Pubblicato su MediaMente

Il Senato discuterà un disegno di legge per il pluralismo informatico e la diffusione del software libero nella P.A.
“Articolo 1: lo Stato favorisce il pluralismo informatico” e “la diffusione e lo sviluppo del software libero… in considerazione delle sue positive ricadute sull’economia pubblica, sulla concorrenza e la trasparenza del mercato, sullo sviluppo della ricerca scientifica e tecnologica”.

Inizia così il testo del disegno di legge Norme in materia di pluralismo informatico, sulla adozione e la diffusione del software libero e sulla portabilità dei documenti informatici nella pubblica amministrazione presentato recentemente dal senatore dei Verdi Fiorello Cortiana.

La proposta di legge nasce dalla premessa che “dalle attuali indicazioni di mercato è legittimo ritenere che quasi tutti i computer funzioneranno con lo stesso sistema operativo (Windows o qualche successore) di proprietà di una sola azienda, tra l’altro non europea”, del quale “non sarà possibile sapere esattamente cosa farà e come (per mancata messa a disposizione del codice sorgente)”. Se tale scenario è “inquietante per l’utente casalingo”, lo è tanto più per l’amministrazione pubblica.

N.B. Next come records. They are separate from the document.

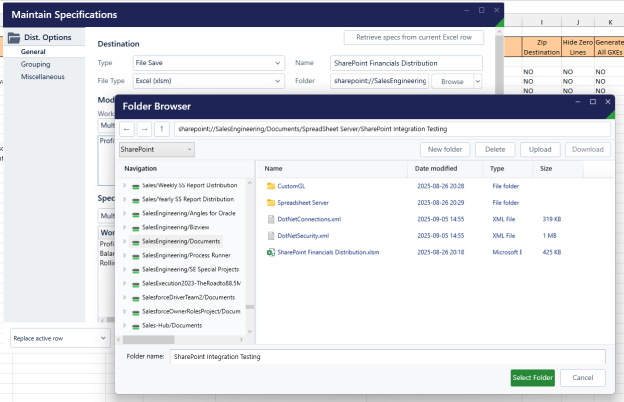Expand the SalesEngineering/Bizview tree node
Screen dimensions: 624x402
pos(124,227)
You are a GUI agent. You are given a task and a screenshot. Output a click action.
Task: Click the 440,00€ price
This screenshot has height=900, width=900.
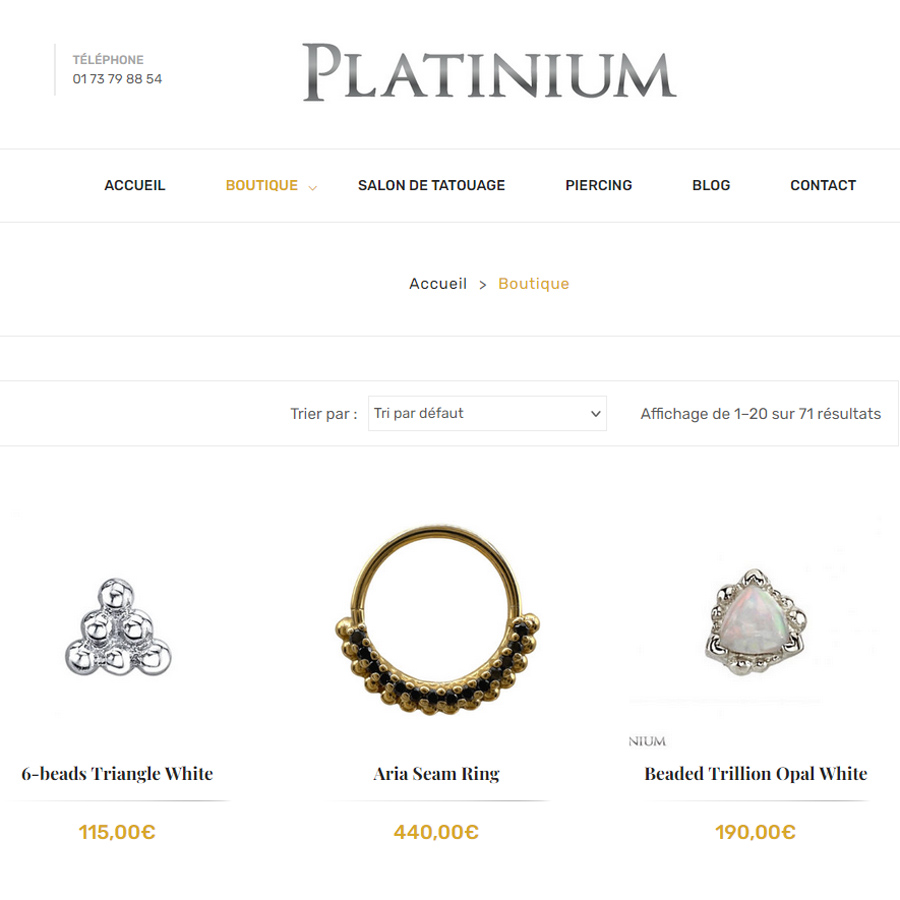pos(436,832)
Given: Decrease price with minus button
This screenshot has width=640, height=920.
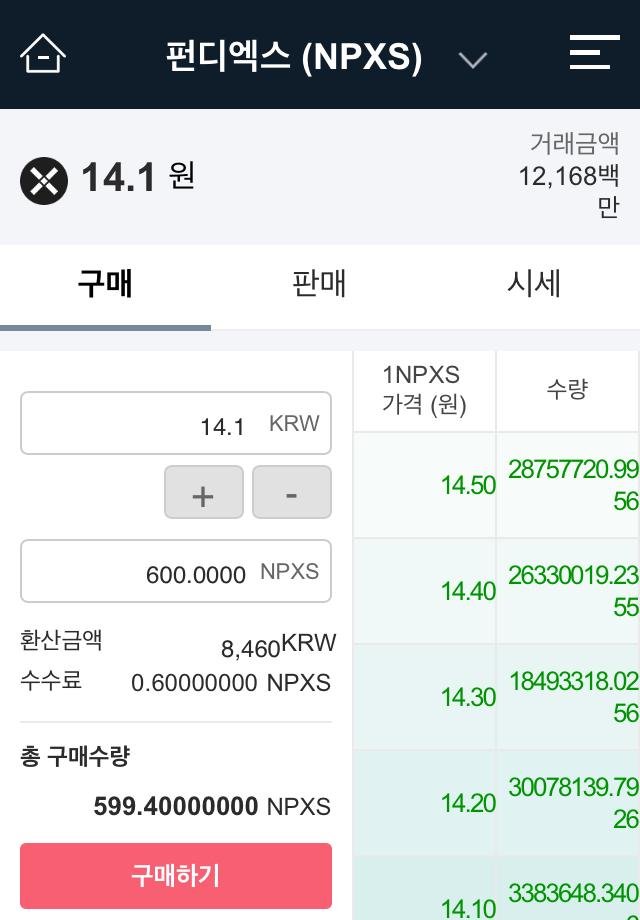Looking at the screenshot, I should pyautogui.click(x=291, y=493).
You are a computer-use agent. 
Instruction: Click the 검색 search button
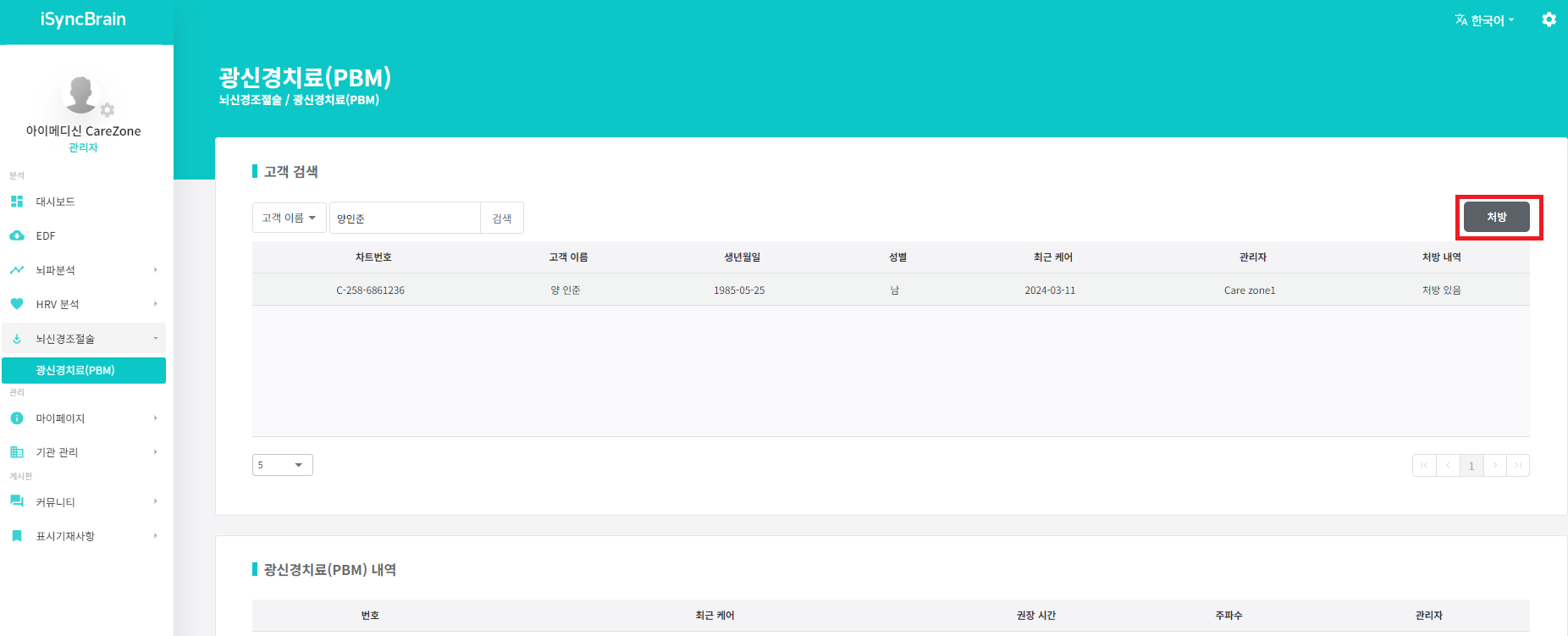click(x=502, y=218)
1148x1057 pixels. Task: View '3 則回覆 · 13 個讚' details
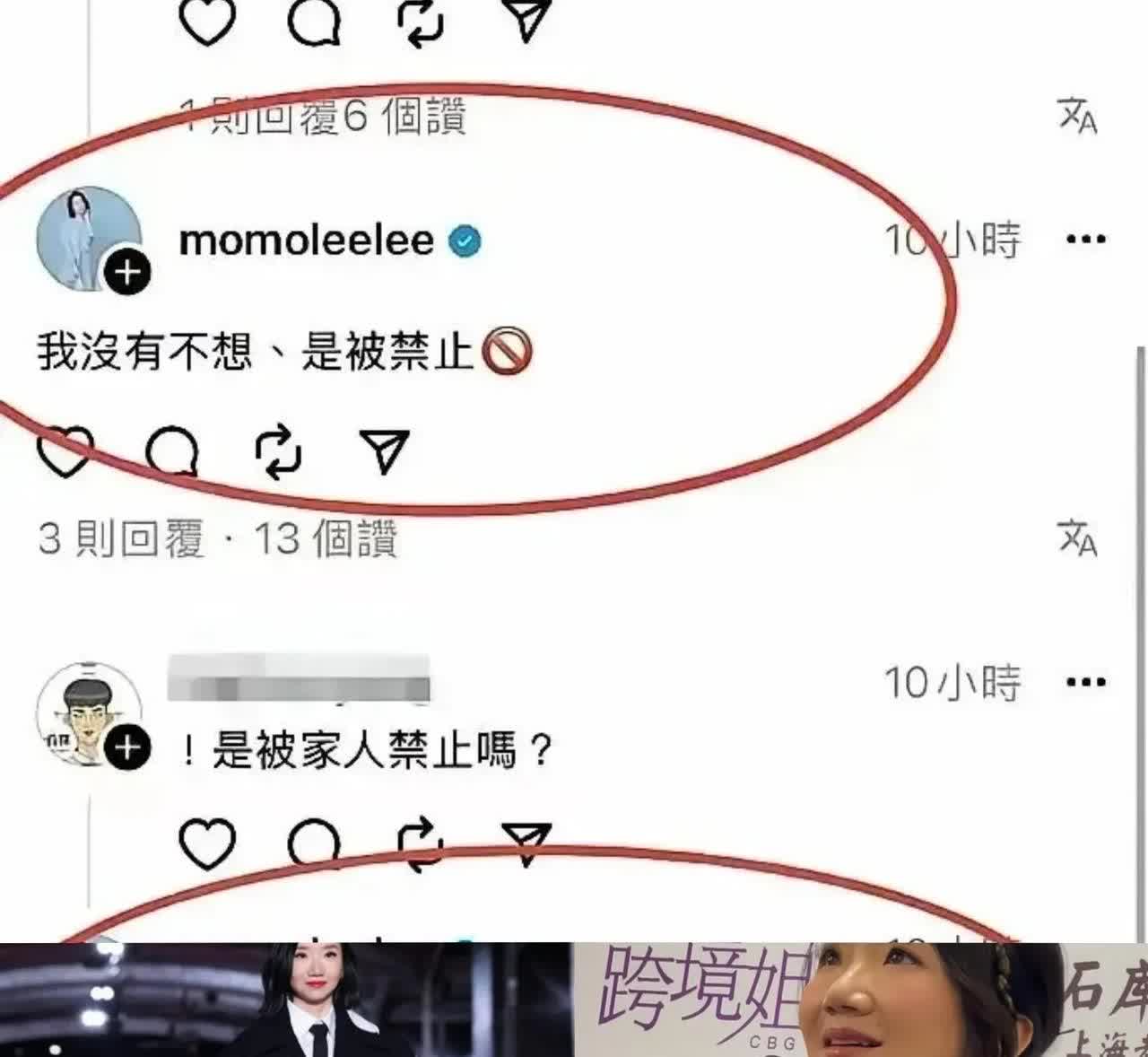tap(218, 539)
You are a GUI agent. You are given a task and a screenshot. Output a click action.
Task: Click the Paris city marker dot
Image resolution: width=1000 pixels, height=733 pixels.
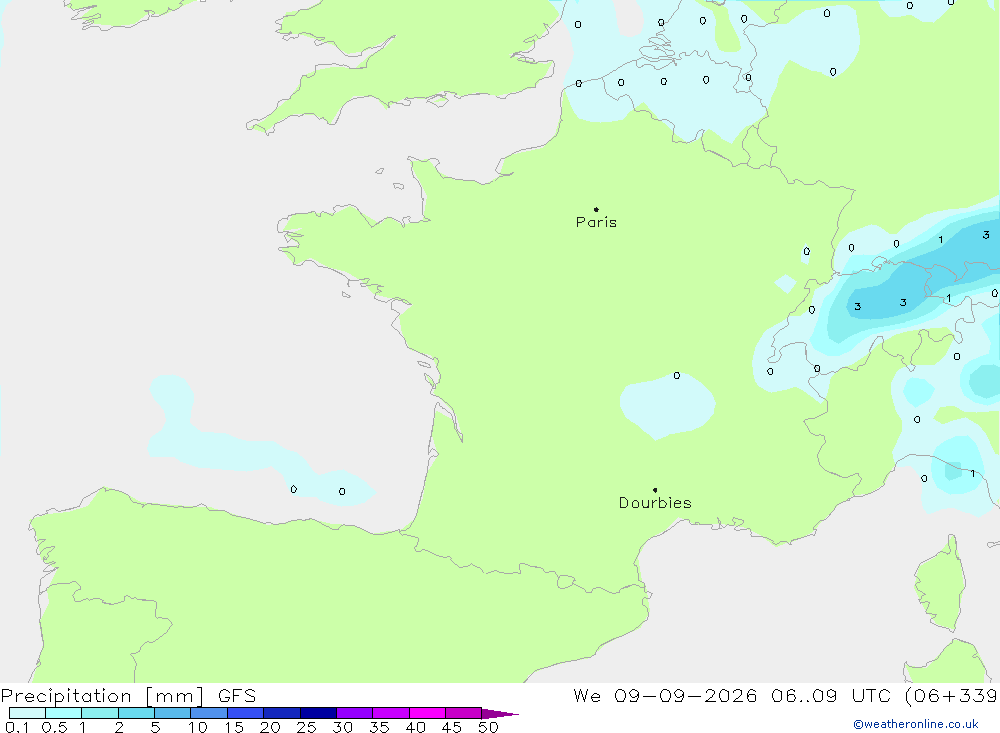click(x=596, y=209)
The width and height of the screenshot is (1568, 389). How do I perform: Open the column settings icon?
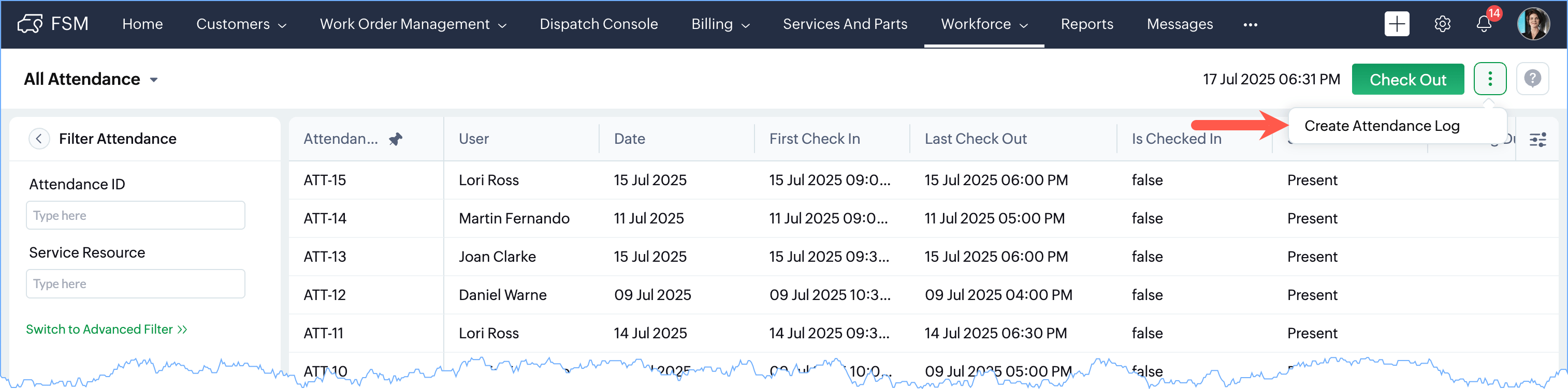(x=1537, y=140)
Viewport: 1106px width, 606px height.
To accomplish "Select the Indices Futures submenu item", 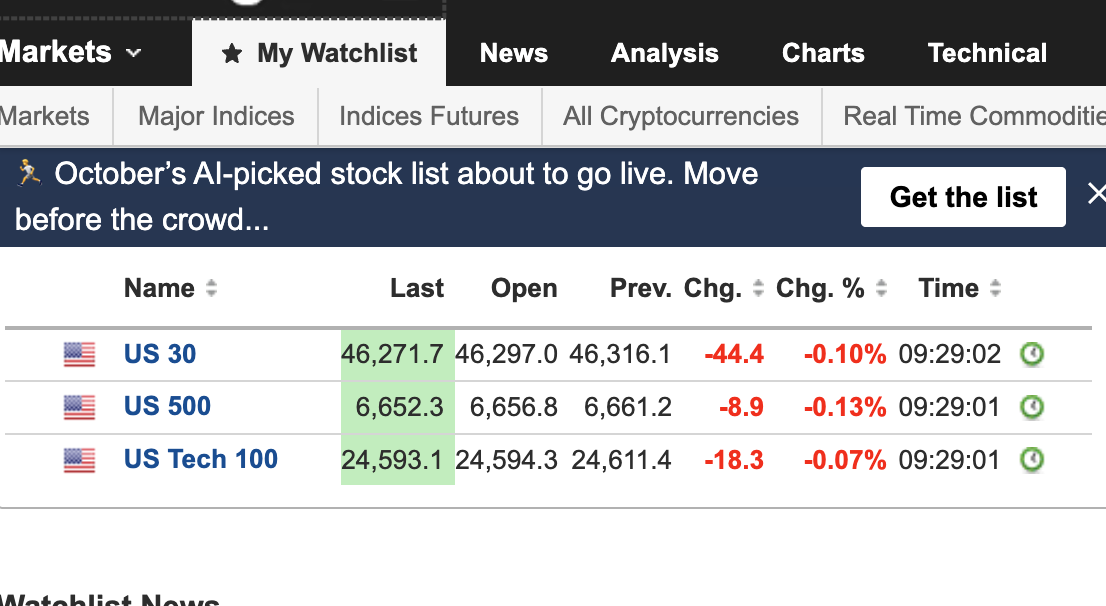I will click(x=429, y=116).
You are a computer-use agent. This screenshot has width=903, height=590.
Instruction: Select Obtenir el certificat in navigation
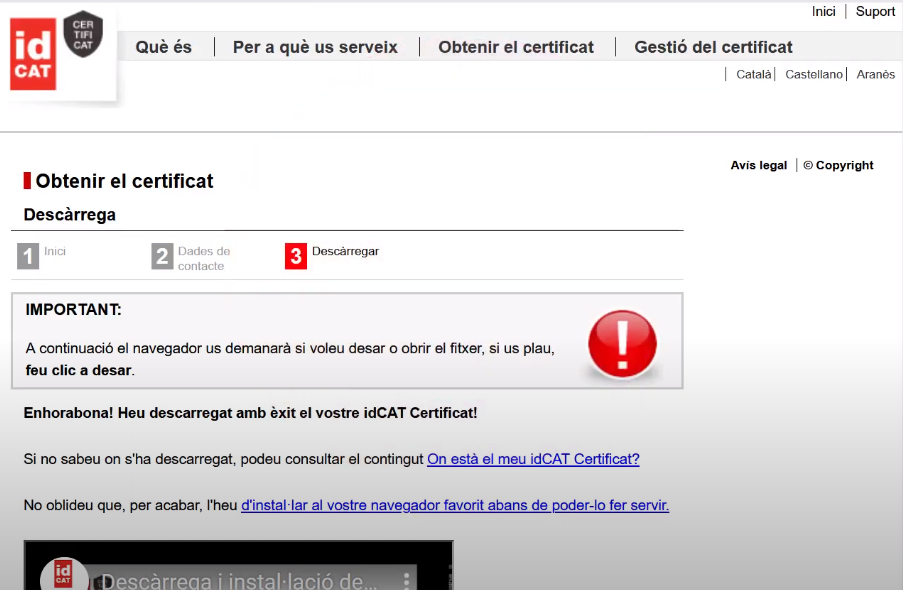point(516,47)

Tuttavia, secondo i promotori dell’iniziativa legislativa, un’alternativa esiste ed è il software libero, quello, cioè, il cui codice sorgente è disponibile per essere usato, esaminato, distribuito e modificato.

Il progetto prevede, dunque, che la pubblica amministrazione sia “tenuta ad utilizzare, nella propria attività, programmi per elaboratore elettronico dei quali detenga il codice sorgente” e che, nel caso in cui, invece, “intenda avvalersi di un software non libero”, debba “motivare analiticamente la ragione della scelta”. Prevede, inoltre, che “della eventuale maggior spesa derivante da una scelta in senso contrario non appropriata, risponde patrimonialmente il responsabilmente del procedimento”. Pur essendo evidenti le valutazioni economiche della preferenza per l’open source, emerge chiaramente che questo aspetto, per quanto importante, non è prioritario: la disponibilità del codice sorgente, infatti, è posta soprattutto in relazione “all’opportunità per la pubblica amministrazione di poter modificare i programmi in modo da poterli adattare alle proprie esigenze”.

Il punto cruciale è, dunque, quello dell’indipendenza dell’amministrazione pubblica dai fornitori di tecnologie. Con la progressiva informatizzazione, infatti, tutti i nostri dati vengono archiviati elettronicamente. Si pone, dunque, il problema di chi controlla le tecnologie e, quindi, le informazioni. È giusto che l’industria dominante, che produce un sistema operativo proprietario, abbia accesso alle informazioni che ci riguardano?

A tale questione il disegno di legge risponde con delle disposizioni sulla gestione dei dati personali o relativi alla pubblica sicurezza a garanzia dei cittadini: “chiunque effettui la trattazione dei dati personali mediante l’ausilio dei mezzi elettronici è tenuto, in questa attività, a utilizzare programmi per elaboratore a sorgente aperto” e a conservare i codici sorgenti “per permettere future verifiche riguardo il controllo degli standard di sicurezza”.